Immigration

Human Rights Groups in LA File Suit for Info on Biden Border Detention Policy

Last year, the coalition submitted a similar request to the Trump administration, but received no answers.

100331659
John Moore/Getty Images

A coalition of human rights organizations is suing the Department of Homeland Security and Immigration and Customs Enforcement in Los Angeles, seeking access to records pertaining to the detention and release of immigrant families at the border. 

The suit was filed late Wednesday in Los Angeles federal court. In early August, the coalition submitted a Freedom of Information Act request with the Trump administration, seeking information regarding family detentions and the government's failure to release migrant children, but received no answers. 

The plaintiffs -- including Southland organizations Clergy and Laity United for Economic Justice, El Rescate and the California League of United Latin American Citizens -- argue that detained families should be released together to secure legal representation and prepare their cases for the immigration courts. 

A message sent to DHS/ICE seeking comment was not immediately answered. 

A new draft report by the Justice Department inspector general reveals that top officials in the Trump administration were a driving force behind the separation of thousands of migrant families at the U.S. border with Mexico.

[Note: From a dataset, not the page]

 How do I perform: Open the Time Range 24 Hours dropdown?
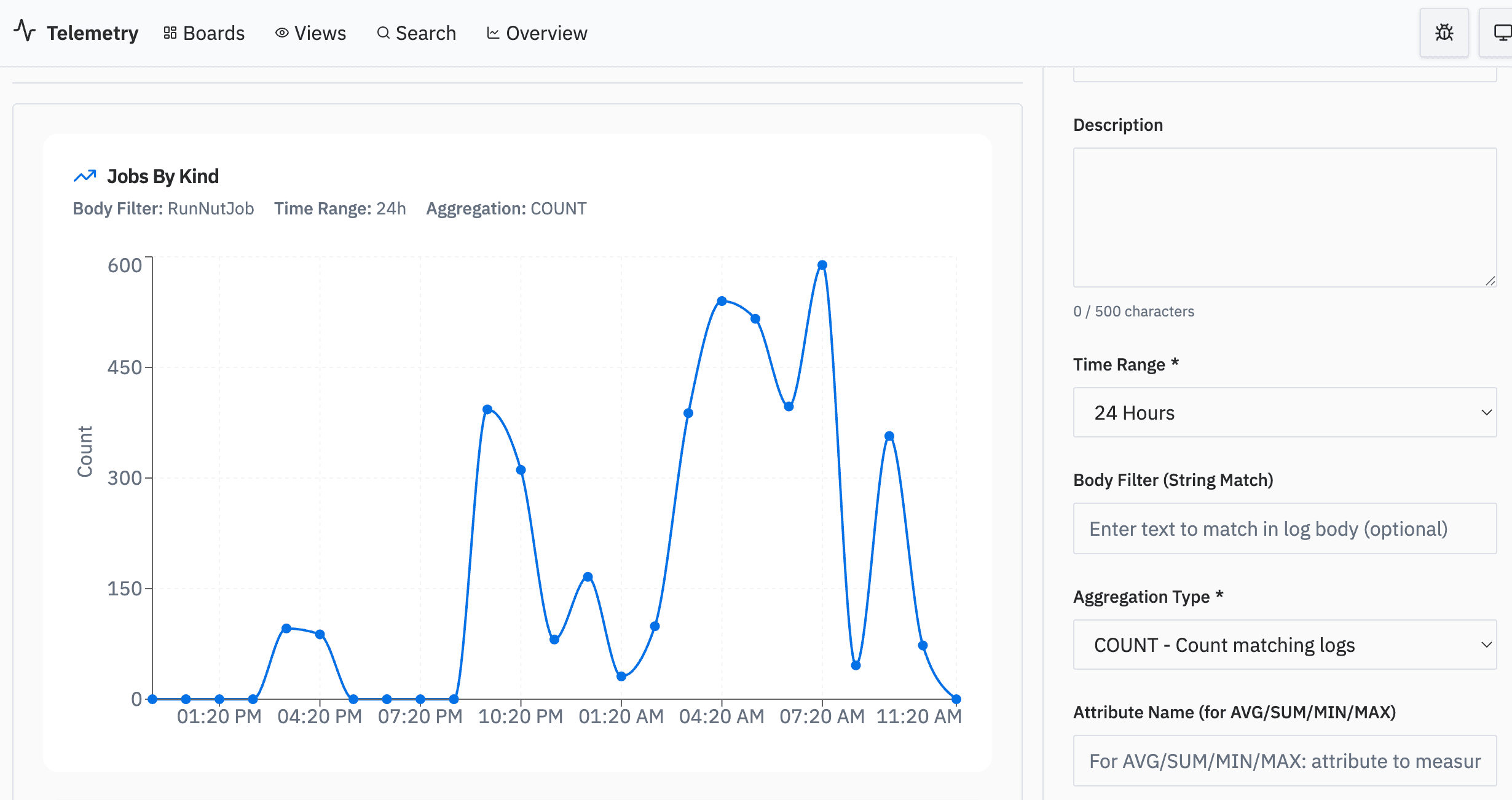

The CEO of Lutheran Immigration and Refugee Service, Krish O'Mara Vignarajah, breaks down what this new report tells us about the motives behind this policy.

“By disclosing all instructions and directives now being relied upon to detain children and families, all interested parties, including child welfare experts, doctors, therapists and lawyers assisting detained children, will be far better informed regarding how and why detention decisions are being made at a national level,” said Peter Schey, counsel for the coalition and one of the lawyers for detained minors in the Los Angeles-based Flores case, which set the standards for the detention and prompt release of detained minors who are not flight risks or a danger. 

“With this information, children's advocates will engage in meaningful discussions with the Biden administration to wind down President Trump's senseless, harmful and costly policy of massive indiscriminate family detention,” Schey said. “The bottom line is that children and families who are not a flight risk or a danger should be released together.” 

The plaintiff organizations are opposed to the lengthy detention of migrant family units who are neither a flight risk nor danger. Under Trump, children and families were detained for many months before finally being released or deported. 

President Joe Biden on Tuesday signed three executive orders to overhaul U.S. immigration policies. The president also addressed criticism for the number of executive orders he has signed, saying, “I want to make it clear: there’s a lot of talk, for good reason, about the number of executive orders that I’ve signed. I’m not making new law. I’m eliminating bad policy.”

“Children should be able to grow up with their families, friends and communities -- not be detained based solely on their immigration status,” said Denise Bell, a researcher on refugee and migrant rights at Amnesty International USA, one of the requesting parties in the lawsuit. 

“Nothing is stopping ICE from freeing families together, but it has chosen again and again to make it as difficult as possible to release children with their parents so they can be together and safe,” Bell said. 

“This lawsuit builds pressure on ICE to answer with transparency and accountability for these policies so that the United States can finally do what is best for these children -- to give back their freedom and return them to communities in the United States ready to welcome them home.”